**TASK ITEM**
Your reply should hold every entry below exactly as written and none of the pictures.

Records from a collection
◆ ◆ ◆
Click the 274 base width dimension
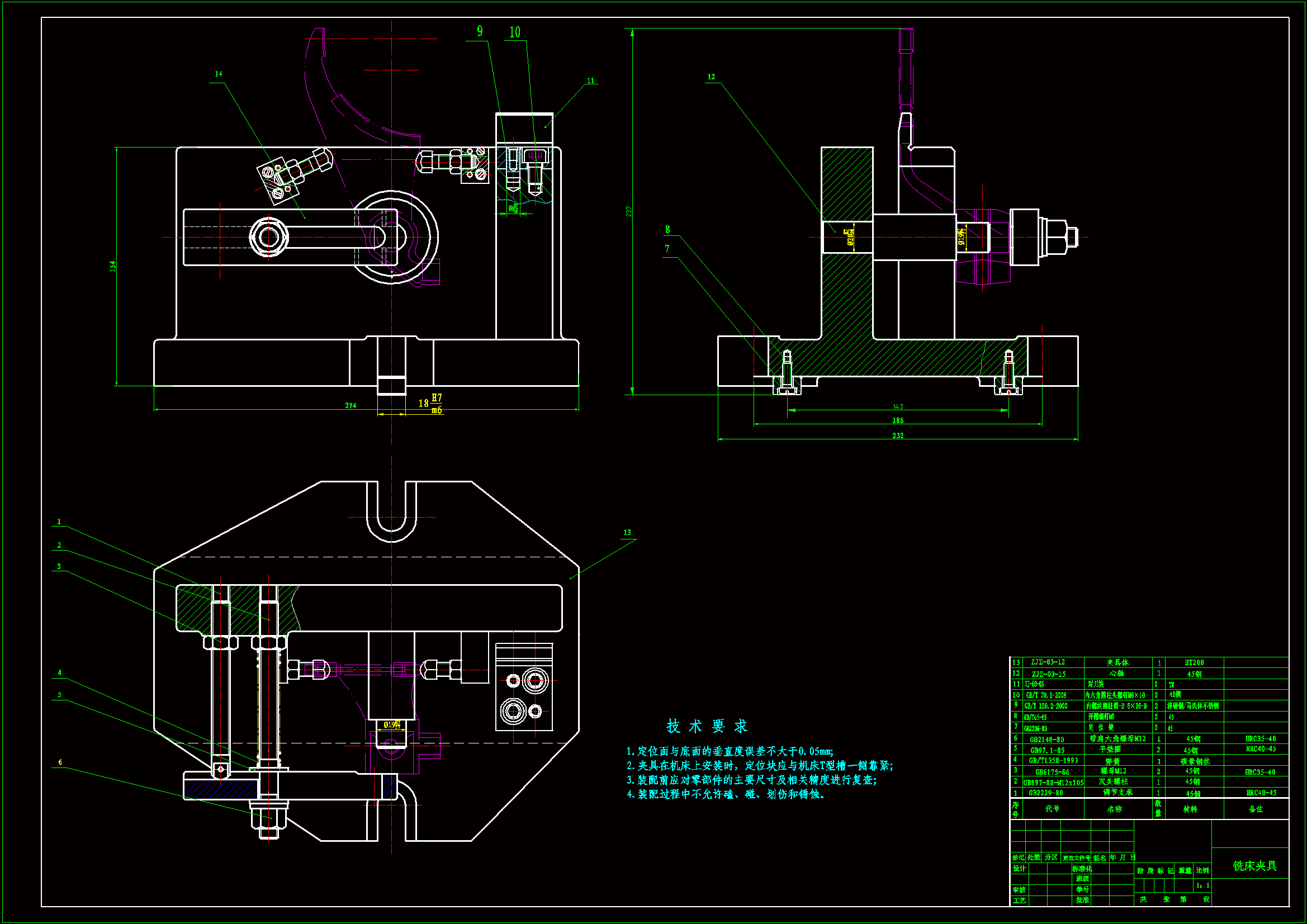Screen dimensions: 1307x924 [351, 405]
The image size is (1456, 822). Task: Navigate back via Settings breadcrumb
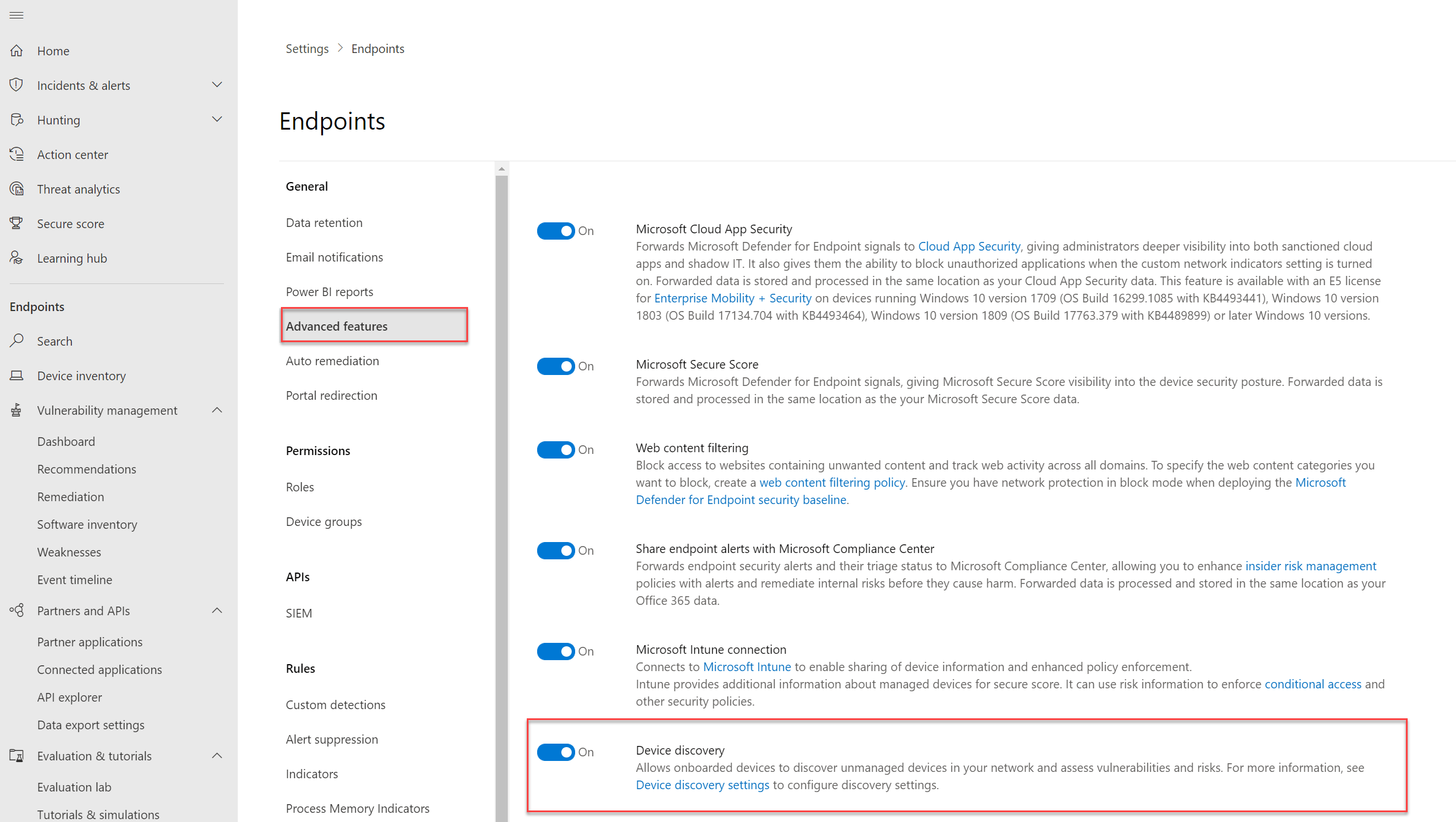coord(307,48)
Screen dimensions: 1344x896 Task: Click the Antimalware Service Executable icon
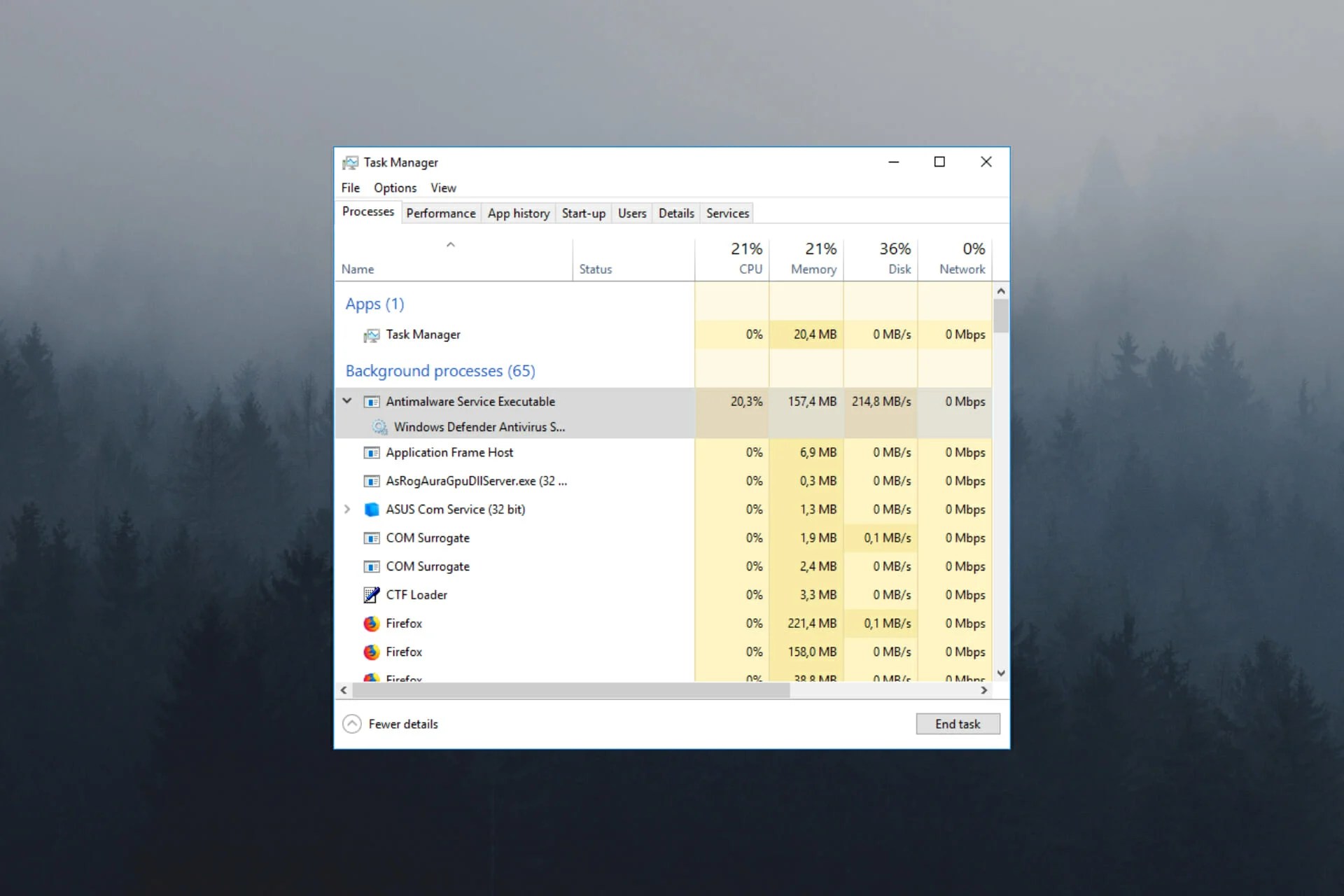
◆ ◆ ◆
**SOLUTION FOR THIS PROBLEM**
Click the 274 base width dimension
Screen dimensions: 1307x924 [351, 405]
The image size is (1456, 822). Task: Navigate back via Settings breadcrumb
coord(307,48)
Screen dimensions: 1344x896 Task: Click the Antimalware Service Executable icon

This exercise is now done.